10. Roadmap (Indicative)
This roadmap is aspirational and may change based on community feedback and contributor availability.
-
Phase 1 – Bootstrap
Launch of mainnet, initial bootnodes, RPC and explorer online, basic documentation and parameters published. -
Phase 2 – Ecosystem Foundation
Deployment of WINRI, onboarding of first community dApps/tokens/projects, explorer improvements, contract verification and token metadata. -
Phase 3 – Decentralization & Resilience
More community-run nodes and RPC endpoints, additional explorers and monitoring tools, distributed bootnodes and archive nodes. -
Phase 4 – Governance & Expansion
Formal discussions of governance models, community proposals for protocol parameters (fees, block rewards), and cross-chain integrations, bridges, and potential listings.
11. Risks & Limitations
Like any blockchain project, INRI CHAIN carries risks, including but not limited to:
- Technical Risk – bugs in clients, smart contracts, or tools; vulnerabilities in infrastructure (RPC, explorers, etc.).
- Economic Risk – volatility in the value of INRI; concentration of mining power enabling 51% attacks; fee dynamics that may not perfectly offset inflation.
- Governance Risk – community fragmentation or low participation; disagreements over upgrades; difficulty sustaining long-term funding.
- Regulatory & Legal Risk – changing regulations around cryptocurrencies and PoW systems; restrictions in certain jurisdictions; uncertain legal status of tokens and incentives.
Participants should carefully consider these risks and must not treat INRI as an investment with guaranteed returns.
12. Legal Disclaimer
- INRI CHAIN is an open-source, community-driven project.
- INRI tokens do not represent equity or shares in any company, do not guarantee profits, dividends, or income, and are primarily a utility asset for transaction fees, mining rewards, and ecosystem participation.
Nothing in this document should be interpreted as financial advice, investment recommendation, or legal advice.

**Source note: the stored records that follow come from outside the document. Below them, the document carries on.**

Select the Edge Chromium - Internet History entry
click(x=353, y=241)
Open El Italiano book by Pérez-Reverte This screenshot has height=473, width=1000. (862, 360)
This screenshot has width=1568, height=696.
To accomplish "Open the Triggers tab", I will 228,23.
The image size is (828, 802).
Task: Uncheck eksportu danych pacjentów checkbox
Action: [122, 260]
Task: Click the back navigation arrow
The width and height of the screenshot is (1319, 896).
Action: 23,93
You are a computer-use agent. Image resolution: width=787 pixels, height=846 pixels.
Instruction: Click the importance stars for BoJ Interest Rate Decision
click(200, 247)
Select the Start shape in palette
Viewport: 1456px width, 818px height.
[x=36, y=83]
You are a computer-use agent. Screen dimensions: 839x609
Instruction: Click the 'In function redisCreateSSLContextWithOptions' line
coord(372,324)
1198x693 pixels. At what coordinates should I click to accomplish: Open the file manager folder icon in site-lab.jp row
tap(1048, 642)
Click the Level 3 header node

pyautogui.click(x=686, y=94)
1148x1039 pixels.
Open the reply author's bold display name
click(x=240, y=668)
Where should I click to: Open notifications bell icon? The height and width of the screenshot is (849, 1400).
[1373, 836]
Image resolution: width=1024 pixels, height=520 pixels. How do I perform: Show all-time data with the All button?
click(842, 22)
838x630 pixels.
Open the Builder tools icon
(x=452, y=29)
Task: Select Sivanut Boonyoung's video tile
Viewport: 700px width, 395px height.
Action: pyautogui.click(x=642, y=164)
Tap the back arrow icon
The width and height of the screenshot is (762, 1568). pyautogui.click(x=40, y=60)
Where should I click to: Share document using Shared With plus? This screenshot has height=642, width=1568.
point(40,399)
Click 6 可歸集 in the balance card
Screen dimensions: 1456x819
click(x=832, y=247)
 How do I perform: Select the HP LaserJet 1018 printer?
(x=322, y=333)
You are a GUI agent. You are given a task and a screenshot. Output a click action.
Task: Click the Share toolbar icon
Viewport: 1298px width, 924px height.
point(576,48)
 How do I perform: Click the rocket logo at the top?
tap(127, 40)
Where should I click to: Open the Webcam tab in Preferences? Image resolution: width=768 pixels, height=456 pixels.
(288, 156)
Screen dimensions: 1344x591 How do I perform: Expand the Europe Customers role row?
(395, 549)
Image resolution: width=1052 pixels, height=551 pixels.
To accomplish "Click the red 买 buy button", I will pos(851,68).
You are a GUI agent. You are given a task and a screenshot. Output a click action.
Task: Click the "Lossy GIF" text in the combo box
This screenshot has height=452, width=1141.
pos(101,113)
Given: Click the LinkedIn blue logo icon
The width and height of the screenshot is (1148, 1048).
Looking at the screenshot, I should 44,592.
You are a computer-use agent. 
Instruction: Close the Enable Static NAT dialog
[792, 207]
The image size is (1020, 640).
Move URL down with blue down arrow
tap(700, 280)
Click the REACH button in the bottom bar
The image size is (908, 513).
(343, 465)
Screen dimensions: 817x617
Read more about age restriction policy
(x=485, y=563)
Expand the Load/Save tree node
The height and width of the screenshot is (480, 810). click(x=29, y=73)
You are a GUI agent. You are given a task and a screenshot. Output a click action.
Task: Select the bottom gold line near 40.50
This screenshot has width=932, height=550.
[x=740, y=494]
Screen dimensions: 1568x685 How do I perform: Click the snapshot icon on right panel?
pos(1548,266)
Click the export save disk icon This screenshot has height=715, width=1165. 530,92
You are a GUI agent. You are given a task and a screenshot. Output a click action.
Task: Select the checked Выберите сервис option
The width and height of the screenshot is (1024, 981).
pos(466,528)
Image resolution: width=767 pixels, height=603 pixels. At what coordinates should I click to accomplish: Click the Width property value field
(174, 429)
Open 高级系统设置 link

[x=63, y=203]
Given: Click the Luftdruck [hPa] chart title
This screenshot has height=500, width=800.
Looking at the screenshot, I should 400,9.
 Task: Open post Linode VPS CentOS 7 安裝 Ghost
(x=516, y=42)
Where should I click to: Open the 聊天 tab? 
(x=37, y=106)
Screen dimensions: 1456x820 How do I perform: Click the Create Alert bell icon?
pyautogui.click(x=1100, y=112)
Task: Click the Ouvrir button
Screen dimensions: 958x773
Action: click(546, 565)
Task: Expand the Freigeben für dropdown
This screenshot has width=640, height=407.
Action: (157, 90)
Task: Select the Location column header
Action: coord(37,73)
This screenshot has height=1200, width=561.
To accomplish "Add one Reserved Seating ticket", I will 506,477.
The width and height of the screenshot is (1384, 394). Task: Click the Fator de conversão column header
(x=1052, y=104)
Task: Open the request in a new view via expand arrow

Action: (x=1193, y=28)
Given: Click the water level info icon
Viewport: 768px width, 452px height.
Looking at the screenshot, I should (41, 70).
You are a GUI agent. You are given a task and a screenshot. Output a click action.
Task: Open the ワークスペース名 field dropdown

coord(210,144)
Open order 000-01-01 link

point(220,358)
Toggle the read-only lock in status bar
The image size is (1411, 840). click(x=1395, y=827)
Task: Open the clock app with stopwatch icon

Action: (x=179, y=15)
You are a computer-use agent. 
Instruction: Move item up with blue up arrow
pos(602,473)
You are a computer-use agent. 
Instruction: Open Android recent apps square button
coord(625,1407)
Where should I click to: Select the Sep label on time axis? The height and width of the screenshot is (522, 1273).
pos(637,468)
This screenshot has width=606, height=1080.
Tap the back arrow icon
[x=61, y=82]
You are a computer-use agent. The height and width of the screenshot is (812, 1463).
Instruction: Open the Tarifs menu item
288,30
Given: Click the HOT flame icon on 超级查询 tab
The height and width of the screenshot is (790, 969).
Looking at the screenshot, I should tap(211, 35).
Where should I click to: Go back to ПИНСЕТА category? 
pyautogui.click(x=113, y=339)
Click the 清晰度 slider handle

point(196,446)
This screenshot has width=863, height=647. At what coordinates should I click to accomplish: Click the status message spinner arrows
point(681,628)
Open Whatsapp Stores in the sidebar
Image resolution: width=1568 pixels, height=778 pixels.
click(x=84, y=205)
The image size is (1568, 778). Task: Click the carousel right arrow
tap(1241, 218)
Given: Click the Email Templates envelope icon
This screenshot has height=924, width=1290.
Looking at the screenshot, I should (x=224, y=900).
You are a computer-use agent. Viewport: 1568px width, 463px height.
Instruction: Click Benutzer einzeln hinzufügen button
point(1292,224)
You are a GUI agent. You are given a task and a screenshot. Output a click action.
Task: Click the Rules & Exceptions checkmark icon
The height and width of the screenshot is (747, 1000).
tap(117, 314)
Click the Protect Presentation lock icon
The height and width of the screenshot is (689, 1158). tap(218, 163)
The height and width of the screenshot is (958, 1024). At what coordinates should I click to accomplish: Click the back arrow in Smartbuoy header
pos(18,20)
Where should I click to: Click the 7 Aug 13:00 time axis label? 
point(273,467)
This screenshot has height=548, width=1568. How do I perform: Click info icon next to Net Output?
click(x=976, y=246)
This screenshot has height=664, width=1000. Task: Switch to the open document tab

Each participant is responsible for complying with local laws and regulations and should seek independent professional advice when needed.
13. Conclusion
INRI CHAIN combines a simple, battle-tested PoW consensus, EVM compatibility, and a modern fee-burning mechanism (EIP-1559) to build a blockchain that favors honest miners, active users, and long-term builders over short-term speculation and centralized control.
The project is intentionally lean: no VC, no guaranteed funding, no central company in charge. Its survival and success depend on the community’s willingness to mine honestly, build useful applications, run infrastructure, and coordinate upgrades openly and transparently.
INRI CHAIN is an invitation: to mine, build, experiment, and help shape a network that truly belongs to its community.